A: We have observed the emergence of entrepreneurial opportunities around the agricultural knowledge, the breeding and the traditional food production that seemed condemned to extinction by the laws of the economy. Instead, the values of tradition, the authenticity, the tie with the territory have created new market opportunities for people who wants to maintain traditions, and consumers are disposed to reward these products with greater prices compared to the industrial products. This process allows to cover the greater costs and remunerate fairly the job of farmers and craftspeople, generating economic development and job opportunities for the young people that therefore have the possibility to remain in their places of origin.
Q: AlpFoodway was promoted by the European Commission as part of the European Year of Cultural Heritage 2018 (EYCH). What does this mean for your project and for your partners?
A: First of all, it is a great honour to have been selected by the European Commission as a beacon project for the European Year of Cultural Heritage. This demonstrates that our topic, namely the sustainable economic development of peripheral areas based on the valorisation of the immaterial cultural heritage is of great interest and confirms our innovative approach. Moreover, it is giving great visibility and innumerable opportunities to introduce our work well beyond the alpine borders, giving a concrete contribution to the international debate on this topic.
Q: At the beginning of the project, one of the objectives for the sustainability of the Alps’ culinary heritage was to register it with UNESCO as an intangible global heritage. How do you plan to do this and what aspects exactly would you register? Working methods? Individual dishes? Local produce?

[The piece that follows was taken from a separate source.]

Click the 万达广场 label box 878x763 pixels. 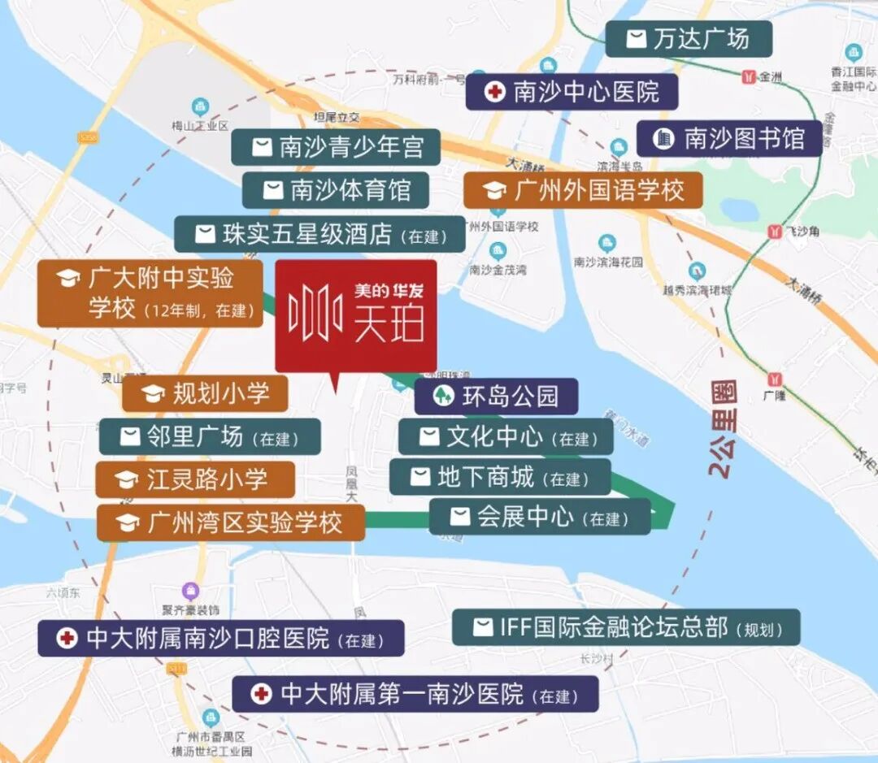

A: When we talk about immaterial cultural heritage we refer to the culinary traditions, the eating rituals, the agricultural practices and knowledge, the recipes that the local communities hand on from generation to generation, innovating them.
Through the research work carried out in AlpFoodway it has been possible to identify the common denominator of the Alpine food culture: it is formed by the traditional values that are the basis of food production: Let’s think about the common use of goods and services, the mutual aid, the care for the territory and the respect of the natural balances, the sobriety and the heritage. Traditional values that are however also very contemporary!
Based on these values shared in the whole Alpine Arc we have begun to create an inventory of this heritage, involving the local communities in our research activities.
Through this participatory work, it is also possible to raise awareness in the local community as well as in the institutions and the citizens of the immense value of this heritage as well as the risk of its disappearance forever and the great potential for a sustainable territorial development in the peripheral areas.
The awareness of the common values linked to the cultural heritage, as well as the heritage inventory are the basic elements to start the process of multinational candidacy of the Alpine Alimentary Culture as UNESCO (United Nations Educational, Scientific and Cultural Organization) Intangible Heritage. This type of candidacy in fact must come from the bottom up, from the local communities: AlpFoodway makes a common alpine identity emerge and establishes a network among the different cultures.
I must say that the interest of the communities and the institutions that we are gradually involving is indeed large and motivates us to continue in this direction, also involving UNESCO Commissions of various alpine countries and UNESCO itself. An important occasion in order to discuss this will be our Mid-Term Conference which will take place in Innsbruck on 4 October.